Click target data
..........
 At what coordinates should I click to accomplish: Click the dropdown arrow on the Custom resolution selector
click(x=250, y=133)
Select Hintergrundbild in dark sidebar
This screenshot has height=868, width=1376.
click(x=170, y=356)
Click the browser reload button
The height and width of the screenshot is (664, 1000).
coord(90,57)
..........
_Your task_.
Copy every one of the items above word for word, leaving each line unchanged.

_Response_.
 At what coordinates should I click to accomplish: Click the dropdown arrow on the Custom resolution selector
click(x=250, y=133)
Select Hintergrundbild in dark sidebar
This screenshot has height=868, width=1376.
click(x=170, y=356)
Click the browser reload button
The height and width of the screenshot is (664, 1000).
coord(90,57)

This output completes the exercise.